Render the lines from the one containing "pixels, height=536 pixels." through the one containing "user-message: 改正建築基準法と建築物省エネ法は、日本の建築設計と建設にどのような変化をもたらしますか。 is" as a two-column CSV with headers input and output. Put the text and its answer each in a single quoted field, with line breaks replaced by spaces.
Source records section start
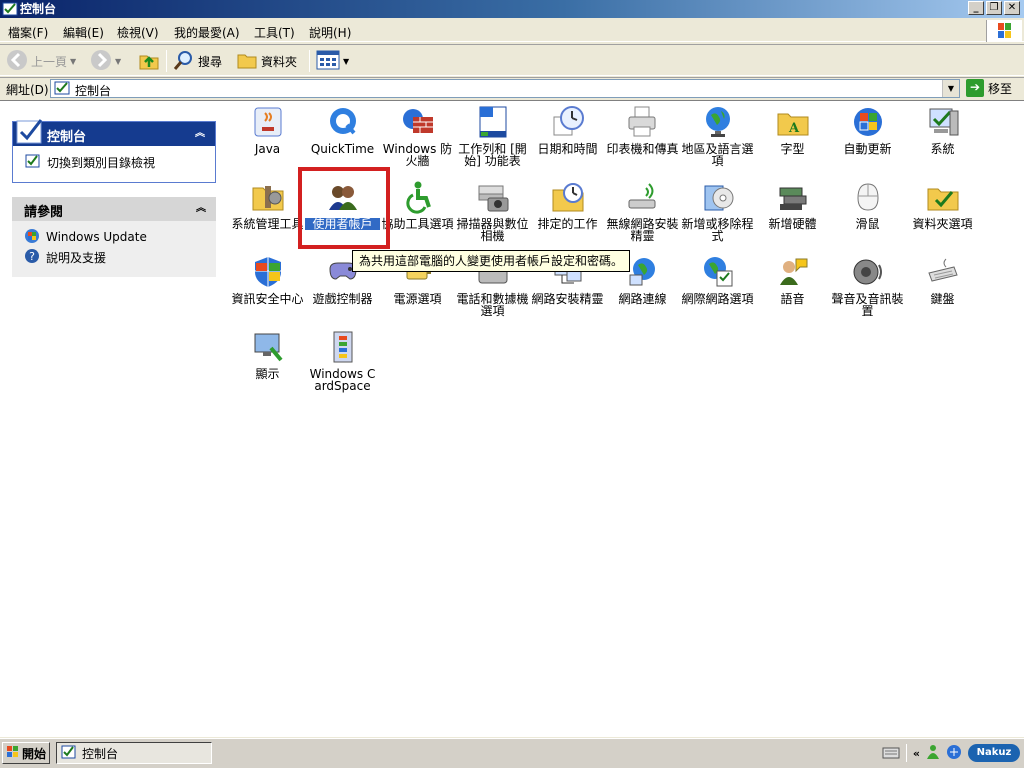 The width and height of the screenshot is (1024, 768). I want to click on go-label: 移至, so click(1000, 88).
Source records section end
Source records section start
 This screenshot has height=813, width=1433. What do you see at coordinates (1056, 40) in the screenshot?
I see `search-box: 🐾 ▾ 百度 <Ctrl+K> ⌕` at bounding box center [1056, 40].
Source records section end
Source records section start
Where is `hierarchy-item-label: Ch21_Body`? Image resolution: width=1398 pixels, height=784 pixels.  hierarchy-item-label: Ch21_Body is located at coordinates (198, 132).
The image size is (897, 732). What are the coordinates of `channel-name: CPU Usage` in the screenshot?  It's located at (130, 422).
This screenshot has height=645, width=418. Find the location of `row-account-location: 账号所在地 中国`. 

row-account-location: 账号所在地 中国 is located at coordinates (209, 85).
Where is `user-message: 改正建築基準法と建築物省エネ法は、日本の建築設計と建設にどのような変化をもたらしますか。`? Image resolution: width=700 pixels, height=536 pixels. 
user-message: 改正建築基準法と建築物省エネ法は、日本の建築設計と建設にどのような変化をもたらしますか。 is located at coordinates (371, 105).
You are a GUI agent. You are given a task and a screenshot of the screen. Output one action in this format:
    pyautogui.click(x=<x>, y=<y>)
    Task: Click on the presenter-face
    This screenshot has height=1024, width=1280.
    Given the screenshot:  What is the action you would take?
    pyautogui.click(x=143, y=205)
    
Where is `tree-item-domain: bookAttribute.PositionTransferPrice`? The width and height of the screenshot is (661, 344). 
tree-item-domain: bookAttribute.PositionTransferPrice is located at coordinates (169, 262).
Source records section end
▶ [Result for this exercise]:
input,output
"Where is `user-message: 改正建築基準法と建築物省エネ法は、日本の建築設計と建設にどのような変化をもたらしますか。`? Image resolution: width=700 pixels, height=536 pixels.","user-message: 改正建築基準法と建築物省エネ法は、日本の建築設計と建設にどのような変化をもたらしますか。 is located at coordinates (371, 105)."